A. “Absolutely. Even in the early stages, even in a critical care unit, when medicines are being given, for one individual at one time there may be an ability to discern and show response to someone they are familiar with. Respond to familiar, respond to family you’re triggered to. You hear them all your life so that’s the very, very familiar (aspect) the person is going to respond to.”

Q. Is there a chance he can make A) a full recovery? B) A partial recovery?

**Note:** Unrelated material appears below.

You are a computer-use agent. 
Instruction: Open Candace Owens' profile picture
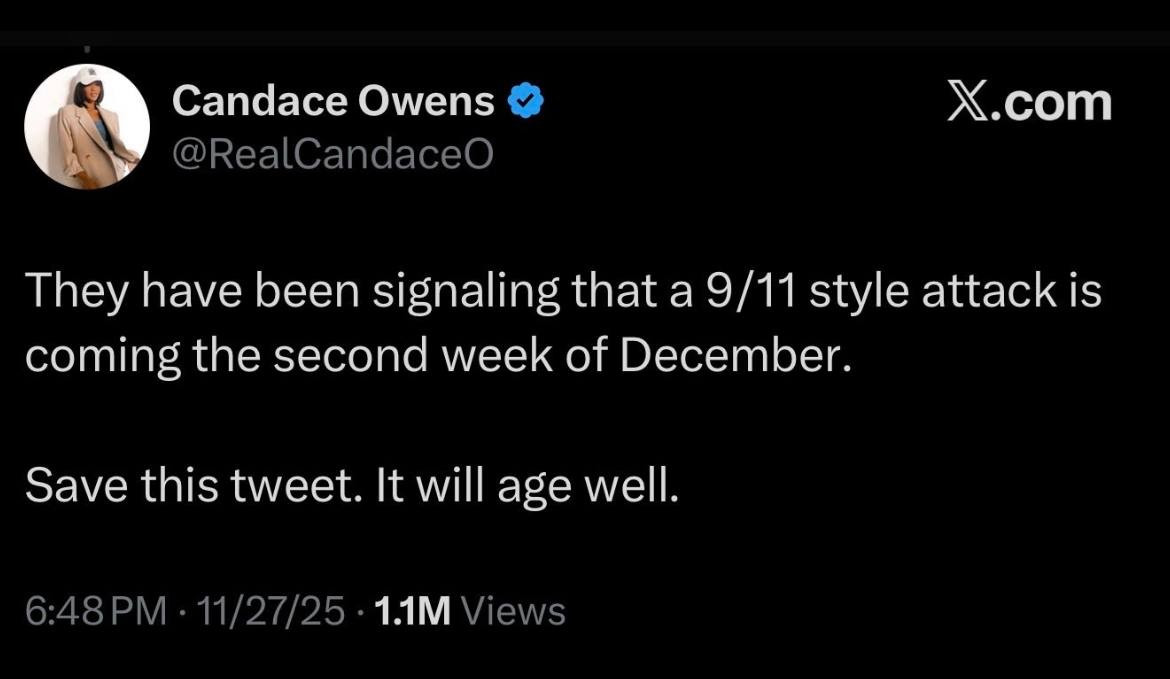[x=87, y=127]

A. “First one, absolutely, totally no. Number one statistically, number two neurologically, and number three he’s been ill for so long. He’s lost muscle bulk, even if he opened his eyes and started talking there will have been loss of memory, there will be impact on behavior, on cognitive functions. He would not be the same person. (As for a) partial recovery, even the smallest thing that gets better is some kind of recovery. But (it depends) whether that recovery contributes to a functional improvement for him to be able to express himself – other than an evidence of saying `Yes’ or an evidence of saying `No.’ (Therefore) if he could use words of two syllables, if he could turn on the remote control for the tele. One can do, professionally, all sorts of wonderful things with electronic devices and couple them up to eye and mouth movements. Sometimes with a person in a situation called `Locked In’ or `Profoundly neurologically comprised’ – which is essentially paralysis but with continuing intellectual function – ways can be found to communicate with those people. If that had been so with Michael Schumacher I am positive we would have known that is the case, so I don’t believe it’s so for him.”

Q. This is a deeply personal decision for the family. But how long can treatment last for?

A. “In, for example, our health system we don’t have the luxury to keep maximal intervention going in a high-tech hospital environment. For Michael Schumacher’s family, I suspect they have the financial support to be able to provide those things. Therefore, for him, the future is longer but it doesn’t imply any change in the quality of it.”

Q. Some reports have estimated the cost of treatment at anything up to 200,000 euros ($245,000) per week. Is that realistic?

A. “I would personally think that’s over the top, in terms of what I reckon that might buy him. He’ll have a nurse, a therapist, a visiting doctor. There’ll be an extra pair of hands when something physical is being done, when he’s being moved to somewhere. That doesn’t add up to 150,000 euros or 200,000 euros. He needs essentially, somebody with nursing or therapeutic qualifications with him at all times. So that’s however many people you need to run a 24/7 roster. You’re talking probably eight people to provide that level of care constantly over a year’s period. That’s the number of nurses required for instance, to nurse or to staff, one critical care bed in an intensive care unit.”